Attribution in the presence of a long-memory climate response

Abstract

Multiple, linear regression is employed to attribute variability in the global surface temperature to various forcing components and prominent internal climatic modes. The purpose of the study is to assess how sensitive attribution is to long-range memory (LRM) in the model for the temperature response. The model response to a given forcing component is its fingerprint and is different for a zero response time (ZRT) model and one with an LRM response. The fingerprints are used as predictors in the regression scheme to express the response as a linear combination of footprints. For the instrumental period 1880–2010 CE (Common Era) the LRM response model explains 89 % of the total variance and is also favoured by information-theoretic model selection criteria.
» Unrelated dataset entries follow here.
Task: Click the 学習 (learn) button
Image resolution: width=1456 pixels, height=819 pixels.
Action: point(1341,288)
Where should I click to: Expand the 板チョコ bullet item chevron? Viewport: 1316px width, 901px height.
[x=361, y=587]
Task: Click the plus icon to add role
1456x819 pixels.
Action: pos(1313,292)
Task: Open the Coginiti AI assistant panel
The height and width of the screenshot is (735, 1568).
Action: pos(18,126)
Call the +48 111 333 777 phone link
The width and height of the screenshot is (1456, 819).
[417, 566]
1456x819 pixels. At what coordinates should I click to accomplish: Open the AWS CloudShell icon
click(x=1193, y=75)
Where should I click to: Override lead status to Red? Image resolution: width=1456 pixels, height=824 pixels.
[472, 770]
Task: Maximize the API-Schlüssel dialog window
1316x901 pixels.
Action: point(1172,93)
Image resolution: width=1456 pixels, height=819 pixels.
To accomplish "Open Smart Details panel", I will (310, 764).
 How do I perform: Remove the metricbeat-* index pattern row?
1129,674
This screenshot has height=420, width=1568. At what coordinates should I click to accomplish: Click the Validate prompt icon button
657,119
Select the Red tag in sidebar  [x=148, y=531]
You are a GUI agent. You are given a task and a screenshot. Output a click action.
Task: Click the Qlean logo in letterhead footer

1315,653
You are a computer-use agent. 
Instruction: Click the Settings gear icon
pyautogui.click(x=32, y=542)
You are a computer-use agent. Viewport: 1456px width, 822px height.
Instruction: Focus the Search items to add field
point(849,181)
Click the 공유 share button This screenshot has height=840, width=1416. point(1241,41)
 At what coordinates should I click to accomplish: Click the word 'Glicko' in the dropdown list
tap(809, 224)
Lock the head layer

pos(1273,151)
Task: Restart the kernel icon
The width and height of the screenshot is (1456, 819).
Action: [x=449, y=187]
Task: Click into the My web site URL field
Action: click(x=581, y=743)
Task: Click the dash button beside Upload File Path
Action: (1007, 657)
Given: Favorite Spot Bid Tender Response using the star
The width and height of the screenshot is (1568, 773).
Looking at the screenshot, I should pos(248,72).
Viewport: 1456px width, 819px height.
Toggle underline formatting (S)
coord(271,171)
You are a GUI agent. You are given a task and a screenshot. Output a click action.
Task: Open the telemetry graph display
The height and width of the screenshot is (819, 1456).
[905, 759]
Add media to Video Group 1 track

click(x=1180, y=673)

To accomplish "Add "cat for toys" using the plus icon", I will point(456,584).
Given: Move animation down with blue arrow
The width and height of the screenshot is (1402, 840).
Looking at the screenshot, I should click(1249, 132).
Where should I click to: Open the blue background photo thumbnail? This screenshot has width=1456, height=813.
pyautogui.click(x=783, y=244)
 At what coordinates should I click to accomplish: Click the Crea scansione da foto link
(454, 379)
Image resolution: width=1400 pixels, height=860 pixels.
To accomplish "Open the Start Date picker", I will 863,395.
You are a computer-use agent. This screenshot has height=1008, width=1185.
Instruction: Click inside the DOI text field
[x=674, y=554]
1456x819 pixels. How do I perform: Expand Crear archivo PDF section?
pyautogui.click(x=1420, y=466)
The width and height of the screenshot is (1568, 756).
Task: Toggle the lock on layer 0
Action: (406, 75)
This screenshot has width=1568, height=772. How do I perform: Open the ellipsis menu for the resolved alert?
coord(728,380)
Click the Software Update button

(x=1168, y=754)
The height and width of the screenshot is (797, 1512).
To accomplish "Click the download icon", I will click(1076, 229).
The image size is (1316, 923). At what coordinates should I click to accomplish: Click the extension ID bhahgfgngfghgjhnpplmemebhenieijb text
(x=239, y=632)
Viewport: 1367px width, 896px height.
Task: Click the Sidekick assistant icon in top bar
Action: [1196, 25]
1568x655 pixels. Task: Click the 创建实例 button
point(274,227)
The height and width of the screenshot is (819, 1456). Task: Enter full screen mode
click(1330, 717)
The anthropogenic footprint is relatively insensitive to LRM scaling in the response and explains almost all global warming after 1970 CE. The solar footprint is weakly enhanced by the LRM response, while the volcanic footprint is reduced by a factor of 2. The natural climate variability on multidecadal timescales has no systematic trend and is dominated by the footprint of the Atlantic Multidecadal Oscillation. The 2000–2010 CE hiatus is explained as a natural variation. A corresponding analysis for the last millennium is performed, using a Northern Hemisphere temperature reconstruction. The Little Ice Age (LIA) is explained as mainly due to volcanic cooling or as a long-memory response to a strong radiative disequilibrium during the Medieval Warm Anomaly, and it is not attributed to the low solar activity during the Maunder Minimum.